== WHAT YOU HAVE TO DO ==
Output the data that follows, keeping every line identical.

== MATERIAL FOR THE TASK ==
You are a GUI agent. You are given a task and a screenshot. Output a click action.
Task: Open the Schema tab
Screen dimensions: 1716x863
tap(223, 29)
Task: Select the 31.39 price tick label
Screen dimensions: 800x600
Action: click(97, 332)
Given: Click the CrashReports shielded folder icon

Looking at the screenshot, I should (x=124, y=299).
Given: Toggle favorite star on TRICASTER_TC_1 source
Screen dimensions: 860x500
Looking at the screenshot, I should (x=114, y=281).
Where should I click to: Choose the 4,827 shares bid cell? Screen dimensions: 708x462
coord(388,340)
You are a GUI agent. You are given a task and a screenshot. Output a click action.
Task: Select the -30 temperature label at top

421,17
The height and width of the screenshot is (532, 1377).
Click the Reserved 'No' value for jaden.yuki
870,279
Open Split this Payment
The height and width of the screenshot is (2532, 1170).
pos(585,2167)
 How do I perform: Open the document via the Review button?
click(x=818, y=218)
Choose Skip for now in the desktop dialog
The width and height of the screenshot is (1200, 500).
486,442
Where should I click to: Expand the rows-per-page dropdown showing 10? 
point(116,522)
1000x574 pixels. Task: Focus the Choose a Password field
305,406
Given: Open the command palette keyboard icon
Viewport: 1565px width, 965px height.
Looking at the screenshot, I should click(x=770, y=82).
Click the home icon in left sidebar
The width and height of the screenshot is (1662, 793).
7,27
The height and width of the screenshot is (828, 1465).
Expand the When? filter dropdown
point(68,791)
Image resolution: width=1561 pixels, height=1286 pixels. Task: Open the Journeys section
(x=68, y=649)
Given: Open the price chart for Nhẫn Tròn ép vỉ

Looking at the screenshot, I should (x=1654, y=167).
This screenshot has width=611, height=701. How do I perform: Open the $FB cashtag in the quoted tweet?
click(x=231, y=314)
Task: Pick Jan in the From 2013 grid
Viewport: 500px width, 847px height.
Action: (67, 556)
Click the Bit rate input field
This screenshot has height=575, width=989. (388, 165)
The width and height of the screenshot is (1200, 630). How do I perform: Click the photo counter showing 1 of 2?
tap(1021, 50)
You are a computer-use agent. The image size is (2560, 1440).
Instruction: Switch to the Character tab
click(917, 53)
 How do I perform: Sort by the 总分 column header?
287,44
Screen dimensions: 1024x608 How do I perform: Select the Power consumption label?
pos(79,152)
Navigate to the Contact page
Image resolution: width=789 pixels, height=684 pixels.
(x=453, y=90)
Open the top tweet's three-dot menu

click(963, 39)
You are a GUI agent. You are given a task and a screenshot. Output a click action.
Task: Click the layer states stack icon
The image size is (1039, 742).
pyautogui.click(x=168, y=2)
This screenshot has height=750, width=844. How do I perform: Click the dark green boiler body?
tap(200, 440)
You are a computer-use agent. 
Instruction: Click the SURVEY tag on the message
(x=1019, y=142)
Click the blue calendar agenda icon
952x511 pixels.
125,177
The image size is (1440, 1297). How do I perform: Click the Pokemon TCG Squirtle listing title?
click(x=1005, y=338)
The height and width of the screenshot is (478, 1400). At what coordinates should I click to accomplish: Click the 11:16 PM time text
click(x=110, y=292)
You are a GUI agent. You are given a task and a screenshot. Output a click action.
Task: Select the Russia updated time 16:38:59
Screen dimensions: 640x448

== WRITTEN ANSWER ==
You are a GUI agent. You are given a task and a screenshot. Output a click action.
Task: Open the Schema tab
Screen dimensions: 1716x863
tap(223, 29)
Task: Select the 31.39 price tick label
Screen dimensions: 800x600
Action: click(97, 332)
Given: Click the CrashReports shielded folder icon

Looking at the screenshot, I should (x=124, y=299).
Given: Toggle favorite star on TRICASTER_TC_1 source
Screen dimensions: 860x500
Looking at the screenshot, I should (x=114, y=281).
Where should I click to: Choose the 4,827 shares bid cell? Screen dimensions: 708x462
coord(388,340)
You are a GUI agent. You are given a task and a screenshot. Output a click action.
Task: Select the -30 temperature label at top

421,17
The height and width of the screenshot is (532, 1377).
Click the Reserved 'No' value for jaden.yuki
870,279
Open Split this Payment
The height and width of the screenshot is (2532, 1170).
pos(585,2167)
 How do I perform: Open the document via the Review button?
click(x=818, y=218)
Choose Skip for now in the desktop dialog
The width and height of the screenshot is (1200, 500).
486,442
Where should I click to: Expand the rows-per-page dropdown showing 10? 
point(116,522)
1000x574 pixels. Task: Focus the Choose a Password field
305,406
Given: Open the command palette keyboard icon
Viewport: 1565px width, 965px height.
Looking at the screenshot, I should click(x=770, y=82).
Click the home icon in left sidebar
The width and height of the screenshot is (1662, 793).
7,27
The height and width of the screenshot is (828, 1465).
Expand the When? filter dropdown
point(68,791)
Image resolution: width=1561 pixels, height=1286 pixels. Task: Open the Journeys section
(x=68, y=649)
Given: Open the price chart for Nhẫn Tròn ép vỉ

Looking at the screenshot, I should (x=1654, y=167).
This screenshot has width=611, height=701. How do I perform: Open the $FB cashtag in the quoted tweet?
click(x=231, y=314)
Task: Pick Jan in the From 2013 grid
Viewport: 500px width, 847px height.
Action: (67, 556)
Click the Bit rate input field
This screenshot has height=575, width=989. (388, 165)
The width and height of the screenshot is (1200, 630). How do I perform: Click the photo counter showing 1 of 2?
tap(1021, 50)
You are a computer-use agent. The image size is (2560, 1440).
Instruction: Switch to the Character tab
click(917, 53)
 How do I perform: Sort by the 总分 column header?
287,44
Screen dimensions: 1024x608 How do I perform: Select the Power consumption label?
pos(79,152)
Navigate to the Contact page
Image resolution: width=789 pixels, height=684 pixels.
(x=453, y=90)
Open the top tweet's three-dot menu

click(963, 39)
You are a GUI agent. You are given a task and a screenshot. Output a click action.
Task: Click the layer states stack icon
The image size is (1039, 742).
pyautogui.click(x=168, y=2)
This screenshot has height=750, width=844. How do I perform: Click the dark green boiler body?
tap(200, 440)
You are a computer-use agent. 
Instruction: Click the SURVEY tag on the message
(x=1019, y=142)
Click the blue calendar agenda icon
952x511 pixels.
125,177
The image size is (1440, 1297). How do I perform: Click the Pokemon TCG Squirtle listing title?
click(x=1005, y=338)
The height and width of the screenshot is (478, 1400). At what coordinates should I click to accomplish: Click the 11:16 PM time text
click(x=110, y=292)
You are a GUI agent. You are given a task and a screenshot. Output a click action.
Task: Select the Russia updated time 16:38:59
Screen dimensions: 640x448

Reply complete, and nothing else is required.